BEGIN READING PASSAGE

The new iPad tablet device from Apple Inc. (AAPL), introduced by the company's CEO Steve Jobs on Jan. 27, has Wall Street speculating what the new offering means for the company's bottom line and how competitors will respond.
Investors are right to pay attention: Nothing moves a stock like the excitement surrounding a new product. (Apple's shares, which advanced 134% since Mar. 9, 2009, closed 1.4% higher on Jan. 27—the day the iPad was unveiled—but fell 4.1% on Jan. 28.)
But this can be a dangerous game for investors. The stock market's enthusiasm rarely lasts long. Stocks fueled by wildly popular products can rocket higher, then collapse suddenly when anything goes wrong.
Apple has held on to stock gains since its iPod was first introduced in 2001, but other companies haven't sustained Wall Street's enthusiasm. Popular products like Motorola's (MOT) RAZR phone and Nintendo's (7974:JP) Wii video game console pushed stocks higher initially, but both companies now trade below their prices when the products were unveiled.
Sometimes the market moves are especially wild. Crocs (CROX) saw its stock rise 423% in the 20 months after its 2006 initial public offering, but then the footwear company lost 90% of its value in the next nine months as the popularity of its Crocs shoes waned.
Investors have to ask: Will a new product be a Cabbage Patch Kid—the must-have doll that briefly made Coleco a Wall Street darling back in the 1980s, before a foray into computers helped send the stock into oblivion—or a long-term franchise like 3M Corp.'s (MMM) Post-it Notes?
The first task, investing experts say, is predicting which new products will be successful.

END READING PASSAGE

WRITTEN TASK ::
Answer these questions from the passage on new products and stock prices:
1. On what date did Steve Jobs introduce the iPad?
2. How much did Crocs stock rise in the 20 months after its 2006 initial public offering?
3. Which doll briefly made Coleco a Wall Street darling in the 1980s?

BEGIN ENTRIES SUPPLIED

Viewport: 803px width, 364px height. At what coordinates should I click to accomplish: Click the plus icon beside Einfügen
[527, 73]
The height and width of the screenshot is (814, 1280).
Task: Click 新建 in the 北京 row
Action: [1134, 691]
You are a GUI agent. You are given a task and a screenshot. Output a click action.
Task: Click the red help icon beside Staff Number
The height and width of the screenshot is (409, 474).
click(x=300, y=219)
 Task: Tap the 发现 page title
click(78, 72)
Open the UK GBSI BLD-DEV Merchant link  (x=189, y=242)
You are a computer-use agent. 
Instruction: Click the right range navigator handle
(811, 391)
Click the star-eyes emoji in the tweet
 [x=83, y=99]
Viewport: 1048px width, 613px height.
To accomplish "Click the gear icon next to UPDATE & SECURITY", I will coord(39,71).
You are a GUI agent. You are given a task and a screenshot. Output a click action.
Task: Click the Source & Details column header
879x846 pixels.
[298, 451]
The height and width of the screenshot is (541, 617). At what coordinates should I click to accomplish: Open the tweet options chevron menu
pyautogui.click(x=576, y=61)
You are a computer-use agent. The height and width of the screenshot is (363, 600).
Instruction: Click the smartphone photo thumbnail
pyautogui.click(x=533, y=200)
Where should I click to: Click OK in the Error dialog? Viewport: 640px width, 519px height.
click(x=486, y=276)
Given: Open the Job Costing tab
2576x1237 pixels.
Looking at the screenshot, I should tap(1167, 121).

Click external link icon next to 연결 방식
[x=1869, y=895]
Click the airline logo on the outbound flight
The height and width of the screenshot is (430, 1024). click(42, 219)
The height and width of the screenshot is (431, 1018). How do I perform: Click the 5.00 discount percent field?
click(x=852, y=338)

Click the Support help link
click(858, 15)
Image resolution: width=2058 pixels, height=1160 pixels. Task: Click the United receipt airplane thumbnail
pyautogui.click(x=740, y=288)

END ENTRIES SUPPLIED

OUTPUT BELOW ::
1. Jan. 27
2. 423%
3. The Cabbage Patch Kid